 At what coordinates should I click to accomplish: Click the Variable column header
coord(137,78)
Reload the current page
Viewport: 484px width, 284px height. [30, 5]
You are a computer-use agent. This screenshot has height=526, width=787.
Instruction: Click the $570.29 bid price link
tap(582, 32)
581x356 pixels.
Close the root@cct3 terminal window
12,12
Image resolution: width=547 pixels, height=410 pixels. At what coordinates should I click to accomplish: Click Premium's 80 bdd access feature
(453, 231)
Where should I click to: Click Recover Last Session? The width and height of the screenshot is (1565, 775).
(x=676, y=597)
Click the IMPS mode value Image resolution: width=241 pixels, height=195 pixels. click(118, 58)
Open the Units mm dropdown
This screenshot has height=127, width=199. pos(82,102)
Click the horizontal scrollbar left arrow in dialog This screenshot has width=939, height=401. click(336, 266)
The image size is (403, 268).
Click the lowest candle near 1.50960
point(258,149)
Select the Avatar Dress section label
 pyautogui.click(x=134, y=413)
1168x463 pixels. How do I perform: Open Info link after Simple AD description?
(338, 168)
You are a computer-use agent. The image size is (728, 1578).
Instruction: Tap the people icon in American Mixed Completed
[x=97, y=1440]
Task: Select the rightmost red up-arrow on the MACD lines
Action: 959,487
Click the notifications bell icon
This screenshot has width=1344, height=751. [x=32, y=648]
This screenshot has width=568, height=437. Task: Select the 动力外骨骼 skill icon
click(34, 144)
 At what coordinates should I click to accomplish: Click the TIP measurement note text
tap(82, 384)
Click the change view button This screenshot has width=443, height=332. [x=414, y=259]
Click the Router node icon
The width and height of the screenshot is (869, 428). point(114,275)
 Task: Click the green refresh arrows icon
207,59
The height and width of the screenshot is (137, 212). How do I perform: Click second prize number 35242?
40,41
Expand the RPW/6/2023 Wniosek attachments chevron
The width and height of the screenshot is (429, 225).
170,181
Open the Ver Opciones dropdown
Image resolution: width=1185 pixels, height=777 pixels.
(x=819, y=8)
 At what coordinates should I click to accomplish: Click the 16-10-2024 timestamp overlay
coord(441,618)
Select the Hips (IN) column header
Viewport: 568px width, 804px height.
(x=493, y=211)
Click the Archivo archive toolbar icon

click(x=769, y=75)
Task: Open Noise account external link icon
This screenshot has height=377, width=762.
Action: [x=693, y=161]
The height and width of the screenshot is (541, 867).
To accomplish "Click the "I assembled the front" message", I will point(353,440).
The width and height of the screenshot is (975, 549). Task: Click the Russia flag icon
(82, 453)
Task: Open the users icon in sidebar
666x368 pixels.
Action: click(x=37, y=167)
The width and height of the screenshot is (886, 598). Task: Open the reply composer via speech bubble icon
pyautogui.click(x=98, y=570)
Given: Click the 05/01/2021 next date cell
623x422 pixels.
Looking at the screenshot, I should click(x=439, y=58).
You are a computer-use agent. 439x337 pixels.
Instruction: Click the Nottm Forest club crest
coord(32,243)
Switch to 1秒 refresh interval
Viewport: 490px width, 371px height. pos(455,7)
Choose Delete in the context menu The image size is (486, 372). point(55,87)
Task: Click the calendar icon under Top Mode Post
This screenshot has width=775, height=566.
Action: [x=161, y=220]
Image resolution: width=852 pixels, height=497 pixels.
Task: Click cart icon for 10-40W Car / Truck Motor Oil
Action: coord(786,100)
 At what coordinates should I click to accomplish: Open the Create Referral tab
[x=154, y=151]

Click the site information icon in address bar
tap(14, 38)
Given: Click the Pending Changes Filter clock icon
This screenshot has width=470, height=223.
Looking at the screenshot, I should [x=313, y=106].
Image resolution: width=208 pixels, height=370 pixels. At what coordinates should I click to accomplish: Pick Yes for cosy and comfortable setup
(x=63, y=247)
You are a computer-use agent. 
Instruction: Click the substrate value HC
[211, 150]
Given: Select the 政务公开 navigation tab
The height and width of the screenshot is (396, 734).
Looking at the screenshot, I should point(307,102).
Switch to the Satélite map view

EXERCISE DESCRIPTION » Write out the material again, exactly as shown above.

RESPONSE TO THIS TASK »
 At what coordinates should I click to accomplish: Click the Variable column header
coord(137,78)
Reload the current page
Viewport: 484px width, 284px height. [30, 5]
You are a computer-use agent. This screenshot has height=526, width=787.
Instruction: Click the $570.29 bid price link
tap(582, 32)
581x356 pixels.
Close the root@cct3 terminal window
12,12
Image resolution: width=547 pixels, height=410 pixels. At what coordinates should I click to accomplish: Click Premium's 80 bdd access feature
(453, 231)
Where should I click to: Click Recover Last Session? The width and height of the screenshot is (1565, 775).
(x=676, y=597)
Click the IMPS mode value Image resolution: width=241 pixels, height=195 pixels. click(118, 58)
Open the Units mm dropdown
This screenshot has height=127, width=199. pos(82,102)
Click the horizontal scrollbar left arrow in dialog This screenshot has width=939, height=401. click(336, 266)
The image size is (403, 268).
Click the lowest candle near 1.50960
point(258,149)
Select the Avatar Dress section label
 pyautogui.click(x=134, y=413)
1168x463 pixels. How do I perform: Open Info link after Simple AD description?
(338, 168)
You are a computer-use agent. The image size is (728, 1578).
Instruction: Tap the people icon in American Mixed Completed
[x=97, y=1440]
Task: Select the rightmost red up-arrow on the MACD lines
Action: 959,487
Click the notifications bell icon
This screenshot has width=1344, height=751. [x=32, y=648]
This screenshot has width=568, height=437. Task: Select the 动力外骨骼 skill icon
click(34, 144)
 At what coordinates should I click to accomplish: Click the TIP measurement note text
tap(82, 384)
Click the change view button This screenshot has width=443, height=332. [x=414, y=259]
Click the Router node icon
The width and height of the screenshot is (869, 428). point(114,275)
 Task: Click the green refresh arrows icon
207,59
The height and width of the screenshot is (137, 212). How do I perform: Click second prize number 35242?
40,41
Expand the RPW/6/2023 Wniosek attachments chevron
The width and height of the screenshot is (429, 225).
170,181
Open the Ver Opciones dropdown
Image resolution: width=1185 pixels, height=777 pixels.
(x=819, y=8)
 At what coordinates should I click to accomplish: Click the 16-10-2024 timestamp overlay
coord(441,618)
Select the Hips (IN) column header
Viewport: 568px width, 804px height.
(x=493, y=211)
Click the Archivo archive toolbar icon

click(x=769, y=75)
Task: Open Noise account external link icon
This screenshot has height=377, width=762.
Action: [x=693, y=161]
The height and width of the screenshot is (541, 867).
To accomplish "Click the "I assembled the front" message", I will point(353,440).
The width and height of the screenshot is (975, 549). Task: Click the Russia flag icon
(82, 453)
Task: Open the users icon in sidebar
666x368 pixels.
Action: click(x=37, y=167)
The width and height of the screenshot is (886, 598). Task: Open the reply composer via speech bubble icon
pyautogui.click(x=98, y=570)
Given: Click the 05/01/2021 next date cell
623x422 pixels.
Looking at the screenshot, I should click(x=439, y=58).
You are a computer-use agent. 439x337 pixels.
Instruction: Click the Nottm Forest club crest
coord(32,243)
Switch to 1秒 refresh interval
Viewport: 490px width, 371px height. pos(455,7)
Choose Delete in the context menu The image size is (486, 372). point(55,87)
Task: Click the calendar icon under Top Mode Post
This screenshot has width=775, height=566.
Action: [x=161, y=220]
Image resolution: width=852 pixels, height=497 pixels.
Task: Click cart icon for 10-40W Car / Truck Motor Oil
Action: coord(786,100)
 At what coordinates should I click to accomplish: Open the Create Referral tab
[x=154, y=151]

Click the site information icon in address bar
tap(14, 38)
Given: Click the Pending Changes Filter clock icon
This screenshot has width=470, height=223.
Looking at the screenshot, I should [x=313, y=106].
Image resolution: width=208 pixels, height=370 pixels. At what coordinates should I click to accomplish: Pick Yes for cosy and comfortable setup
(x=63, y=247)
You are a computer-use agent. 
Instruction: Click the substrate value HC
[211, 150]
Given: Select the 政务公开 navigation tab
The height and width of the screenshot is (396, 734).
Looking at the screenshot, I should point(307,102).
Switch to the Satélite map view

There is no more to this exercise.